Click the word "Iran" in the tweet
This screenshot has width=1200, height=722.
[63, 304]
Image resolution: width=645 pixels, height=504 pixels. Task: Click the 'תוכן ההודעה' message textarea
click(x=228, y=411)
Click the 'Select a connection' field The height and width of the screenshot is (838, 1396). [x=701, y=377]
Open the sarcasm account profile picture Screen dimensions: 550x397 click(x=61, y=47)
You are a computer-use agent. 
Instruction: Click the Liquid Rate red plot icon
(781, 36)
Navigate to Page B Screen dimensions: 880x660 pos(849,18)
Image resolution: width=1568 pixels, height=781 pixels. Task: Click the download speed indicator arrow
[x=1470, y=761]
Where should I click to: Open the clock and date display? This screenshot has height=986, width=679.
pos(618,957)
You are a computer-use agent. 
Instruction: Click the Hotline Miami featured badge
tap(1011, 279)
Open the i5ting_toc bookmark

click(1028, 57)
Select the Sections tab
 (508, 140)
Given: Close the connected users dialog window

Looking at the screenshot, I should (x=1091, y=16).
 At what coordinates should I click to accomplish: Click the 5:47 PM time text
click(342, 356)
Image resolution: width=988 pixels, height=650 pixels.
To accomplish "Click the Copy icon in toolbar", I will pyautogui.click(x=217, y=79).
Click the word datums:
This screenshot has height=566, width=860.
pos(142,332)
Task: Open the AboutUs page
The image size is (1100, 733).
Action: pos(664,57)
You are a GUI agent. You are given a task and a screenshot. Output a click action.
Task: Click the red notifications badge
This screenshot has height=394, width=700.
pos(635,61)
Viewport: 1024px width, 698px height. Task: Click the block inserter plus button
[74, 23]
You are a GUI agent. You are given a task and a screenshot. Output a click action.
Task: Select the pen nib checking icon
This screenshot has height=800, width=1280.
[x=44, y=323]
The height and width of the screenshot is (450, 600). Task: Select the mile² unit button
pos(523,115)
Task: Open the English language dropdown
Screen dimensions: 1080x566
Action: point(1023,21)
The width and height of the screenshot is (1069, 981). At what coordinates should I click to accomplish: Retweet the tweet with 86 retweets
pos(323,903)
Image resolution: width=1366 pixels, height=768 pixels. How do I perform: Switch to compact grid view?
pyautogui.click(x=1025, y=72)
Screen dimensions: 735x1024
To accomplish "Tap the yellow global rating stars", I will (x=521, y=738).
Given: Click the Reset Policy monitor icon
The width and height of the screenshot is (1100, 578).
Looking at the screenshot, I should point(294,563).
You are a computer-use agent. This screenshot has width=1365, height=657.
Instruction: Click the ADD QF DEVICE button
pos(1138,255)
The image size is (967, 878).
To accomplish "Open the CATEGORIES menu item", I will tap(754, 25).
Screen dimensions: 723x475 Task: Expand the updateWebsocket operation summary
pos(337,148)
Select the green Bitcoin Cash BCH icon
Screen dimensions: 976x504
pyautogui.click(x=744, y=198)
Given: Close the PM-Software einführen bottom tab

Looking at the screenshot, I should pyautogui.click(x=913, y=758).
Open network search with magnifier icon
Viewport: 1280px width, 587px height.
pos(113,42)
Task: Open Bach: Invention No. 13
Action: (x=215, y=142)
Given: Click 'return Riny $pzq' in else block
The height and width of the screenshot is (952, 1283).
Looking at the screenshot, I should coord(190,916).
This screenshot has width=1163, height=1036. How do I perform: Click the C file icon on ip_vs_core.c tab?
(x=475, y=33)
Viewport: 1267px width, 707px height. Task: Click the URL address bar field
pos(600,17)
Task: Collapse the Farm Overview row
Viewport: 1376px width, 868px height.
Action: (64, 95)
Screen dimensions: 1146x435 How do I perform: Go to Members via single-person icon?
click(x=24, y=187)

━━━━━━━━

Please repeat every record above word for word.

Click the word "Iran" in the tweet
This screenshot has width=1200, height=722.
[63, 304]
Image resolution: width=645 pixels, height=504 pixels. Task: Click the 'תוכן ההודעה' message textarea
click(x=228, y=411)
Click the 'Select a connection' field The height and width of the screenshot is (838, 1396). [x=701, y=377]
Open the sarcasm account profile picture Screen dimensions: 550x397 click(x=61, y=47)
You are a computer-use agent. 
Instruction: Click the Liquid Rate red plot icon
(781, 36)
Navigate to Page B Screen dimensions: 880x660 pos(849,18)
Image resolution: width=1568 pixels, height=781 pixels. Task: Click the download speed indicator arrow
[x=1470, y=761]
Where should I click to: Open the clock and date display? This screenshot has height=986, width=679.
pos(618,957)
You are a computer-use agent. 
Instruction: Click the Hotline Miami featured badge
tap(1011, 279)
Open the i5ting_toc bookmark

click(1028, 57)
Select the Sections tab
 (508, 140)
Given: Close the connected users dialog window

Looking at the screenshot, I should (x=1091, y=16).
 At what coordinates should I click to accomplish: Click the 5:47 PM time text
click(342, 356)
Image resolution: width=988 pixels, height=650 pixels.
To accomplish "Click the Copy icon in toolbar", I will pyautogui.click(x=217, y=79).
Click the word datums:
This screenshot has height=566, width=860.
pos(142,332)
Task: Open the AboutUs page
The image size is (1100, 733).
Action: pos(664,57)
You are a GUI agent. You are given a task and a screenshot. Output a click action.
Task: Click the red notifications badge
This screenshot has height=394, width=700.
pos(635,61)
Viewport: 1024px width, 698px height. Task: Click the block inserter plus button
[74, 23]
You are a GUI agent. You are given a task and a screenshot. Output a click action.
Task: Select the pen nib checking icon
This screenshot has height=800, width=1280.
[x=44, y=323]
The height and width of the screenshot is (450, 600). Task: Select the mile² unit button
pos(523,115)
Task: Open the English language dropdown
Screen dimensions: 1080x566
Action: point(1023,21)
The width and height of the screenshot is (1069, 981). At what coordinates should I click to accomplish: Retweet the tweet with 86 retweets
pos(323,903)
Image resolution: width=1366 pixels, height=768 pixels. How do I perform: Switch to compact grid view?
pyautogui.click(x=1025, y=72)
Screen dimensions: 735x1024
To accomplish "Tap the yellow global rating stars", I will (x=521, y=738).
Given: Click the Reset Policy monitor icon
The width and height of the screenshot is (1100, 578).
Looking at the screenshot, I should point(294,563).
You are a computer-use agent. This screenshot has width=1365, height=657.
Instruction: Click the ADD QF DEVICE button
pos(1138,255)
The image size is (967, 878).
To accomplish "Open the CATEGORIES menu item", I will tap(754, 25).
Screen dimensions: 723x475 Task: Expand the updateWebsocket operation summary
pos(337,148)
Select the green Bitcoin Cash BCH icon
Screen dimensions: 976x504
pyautogui.click(x=744, y=198)
Given: Close the PM-Software einführen bottom tab

Looking at the screenshot, I should pyautogui.click(x=913, y=758).
Open network search with magnifier icon
Viewport: 1280px width, 587px height.
pos(113,42)
Task: Open Bach: Invention No. 13
Action: (x=215, y=142)
Given: Click 'return Riny $pzq' in else block
The height and width of the screenshot is (952, 1283).
Looking at the screenshot, I should coord(190,916).
This screenshot has width=1163, height=1036. How do I perform: Click the C file icon on ip_vs_core.c tab?
(x=475, y=33)
Viewport: 1267px width, 707px height. Task: Click the URL address bar field
pos(600,17)
Task: Collapse the Farm Overview row
Viewport: 1376px width, 868px height.
Action: (64, 95)
Screen dimensions: 1146x435 How do I perform: Go to Members via single-person icon?
click(x=24, y=187)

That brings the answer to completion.